Мастер снимал «Хрусталева». Январская Москва девяностых остывала по ночам до запредельного градуса пятидесятых. А я ведь такой Москвы и не видела до того…


– Опять?! С ума сошла! Ради чего? Полсекунды на заднем плане в уличной толпе!

– Не. Толпа ночью – это вряд ли. Потом, мне уж и шубейку выдали. Лар, я поеду.

– Ты простудишься.

– Авось…

– Тебя изнасилуют по дороге домой.

– На морозе?

– Грета Гарбо хренова! Вот тебе термос и булка хлеба. Погоди, колбасы нарежу.

– Буханка.

– Чего?

– Буханка хлеба! Вы, московские, такие смешные…

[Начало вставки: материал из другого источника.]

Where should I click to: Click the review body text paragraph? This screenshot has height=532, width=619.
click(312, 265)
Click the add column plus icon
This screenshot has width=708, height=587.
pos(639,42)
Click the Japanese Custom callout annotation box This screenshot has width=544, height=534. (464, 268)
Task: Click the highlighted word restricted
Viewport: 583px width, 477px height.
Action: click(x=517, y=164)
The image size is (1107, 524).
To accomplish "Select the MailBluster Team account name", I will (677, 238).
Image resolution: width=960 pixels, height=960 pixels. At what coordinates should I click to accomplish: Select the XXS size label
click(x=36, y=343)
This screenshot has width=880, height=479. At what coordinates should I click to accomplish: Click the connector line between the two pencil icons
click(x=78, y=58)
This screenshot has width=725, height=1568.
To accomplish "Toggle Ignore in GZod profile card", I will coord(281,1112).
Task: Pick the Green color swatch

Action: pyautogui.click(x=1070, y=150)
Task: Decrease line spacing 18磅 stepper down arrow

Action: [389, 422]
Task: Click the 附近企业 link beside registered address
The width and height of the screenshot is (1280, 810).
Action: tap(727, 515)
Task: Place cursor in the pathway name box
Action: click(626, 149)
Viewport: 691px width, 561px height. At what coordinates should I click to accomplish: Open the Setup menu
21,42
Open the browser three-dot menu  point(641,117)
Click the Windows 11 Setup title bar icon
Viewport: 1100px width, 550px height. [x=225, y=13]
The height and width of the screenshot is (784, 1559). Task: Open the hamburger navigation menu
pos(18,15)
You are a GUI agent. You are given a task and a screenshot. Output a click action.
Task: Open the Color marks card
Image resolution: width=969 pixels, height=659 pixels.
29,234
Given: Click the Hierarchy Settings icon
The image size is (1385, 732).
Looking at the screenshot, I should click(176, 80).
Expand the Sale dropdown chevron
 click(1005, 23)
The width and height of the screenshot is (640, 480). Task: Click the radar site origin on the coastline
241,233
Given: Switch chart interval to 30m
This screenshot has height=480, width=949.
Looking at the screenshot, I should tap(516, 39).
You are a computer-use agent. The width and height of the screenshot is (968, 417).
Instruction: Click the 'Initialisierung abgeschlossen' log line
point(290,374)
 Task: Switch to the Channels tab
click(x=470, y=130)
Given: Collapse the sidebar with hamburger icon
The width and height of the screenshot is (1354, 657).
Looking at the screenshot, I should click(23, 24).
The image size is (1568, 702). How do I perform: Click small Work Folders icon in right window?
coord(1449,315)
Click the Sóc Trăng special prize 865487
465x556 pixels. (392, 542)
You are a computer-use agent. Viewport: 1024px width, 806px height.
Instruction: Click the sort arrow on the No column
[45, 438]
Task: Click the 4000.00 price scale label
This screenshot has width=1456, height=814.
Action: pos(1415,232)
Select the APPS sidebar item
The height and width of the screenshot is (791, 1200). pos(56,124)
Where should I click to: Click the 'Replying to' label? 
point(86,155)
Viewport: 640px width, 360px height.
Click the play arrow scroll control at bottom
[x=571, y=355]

– Пойдешь на съемки в синяках!

– Солнце русского кино…

– Ляжет, так и не сев!


…До двух ночи я боялась за пудру. Входить в мировой кинематограф с блестящим носом – моветон! Пудрилась каждые двадцать минут. Изредка в наш колченогий автобус, набитый массовкой, заглядывал паренек-тулуп-ушанка и выдергивал на мороз счастливчиков. Орали кошки в брезентовом мешке. («Кошку – на площадку! Где кошка, я спрашиваю?…») Трещал ящичный костерок за унылым забором. Социально пониженную товарку мою уже увели на эшафот искусства. Щуплый дядя из автобусного братства ястребино поглядывал на меня – не иначе в целях изнасиловать. Чтоб согреться. Ждать своего часа становилось все скучнее.

А между тем там, за окном, что-то происходило. Бродили люди. Светили лампы. Змеились провода. Сипели мегафоны. Кричал Герман. Особенно запомнился его монолог: «Почему в то время, когда все должны делать так, как это надо, никто ничего не делает именно так, как надо!!!» – и это вместо краткого и доходчивого сообщения из крепко прилаженных друг к другу слов на «е» и «х». Нет, в нас, питерских, все же есть нечто эдакое…


Года за полтора до того, летом, я сидела на скамеечке в желтом питерском дворе-колодце. Краснели заоконные герани, над черной водой Мойки жужжали мухи. Прохладная питерская сиеста. Бесцельный полдень душевного покоя.

– Девушка, вы тоже к Алексею Юрьевичу?

– К кому?

– В этом доме живет Герман, – человек, торопливо вышедший из парадной (хорошо-хорошо – из подъезда!), так же быстро уходит и из нашего рассказа.

О, великая сила повтора! Чугунная смысловая тяжесть дежавю! Формообразующее значение репризы! Ну как можно было упустить подобный шанс? Еще раз пересечься с Германом! Вот я и не упустила. Поэтому, когда мне, наконец, часа в три ночи скомандовали «Давай!», я выскочила на затекших ногах – давать. В хорошем смысле.


Однако дело не заладилось. Моя дорога в большое кино стала вилять на первых же метрах. Что-то там все время гасло, кто-то там все время путался… Суровый викинг в валенках, строго цыкнув, отправил меня с каким-то реквизитом к черной «маруське», из «маруськи» я поволокла сообщение о чем-то важном в «центр», в «центре» мне сказали держаться во-о-он того мужика с камерой, мужик велел по прибытии обеспечить его горячим – и я помчалась обратно в автобус за термосом, а уж как вернулась, то узнала, что мужик мною доволен, и вообще таку гарну дывчину грех отпускать на волю, когда она так ладно приноровилась уже к кинопроцессу.

– Ну что, – сказал камерный мужик, – оставайся. Будешь на подхвате. Я смотрю, ты – молоток. Шустрая.

– То есть как «оставайся»? Я ж из массовки! У меня завтра поезд в Питер!

– Тю! В Питер… В Питер, знаешь, мы еще не скоро. А шо тебе в этом Питере?

– Так я там живу!

– Ну и живи. Потом. Когда доснимем – тогда и живи.

Ясная простота его предложения гипнотизировала. По всему выходило, что принимал он меня за подай-принеси-сбегай, а вовсе не за актрису, готовую служить искусству, не щадя, можно сказать, живота. Вот такая получалась ерунда на морозе.


Да… Ничего не вышло. Не мелькнуло мое измученное пудрой лицо на мировом экране. Не удалось вдове Челюскина украсить собой ночную московскую толпу. Нет, не осветлила моя нежная шейная косынка мрачный колер великого фильма. Улетела «Красная стрела» в питерское болото.


А вот и конец истории: месяца через два позвонил мне (неужели я давала номер?) тот самый помощник-рекрутер, что словил меня в театре. Сказал, что готов принести на дом мой гонорар. Гонорар!!! И принес. Попил чаю. Посидел. Погрустил. Ушел.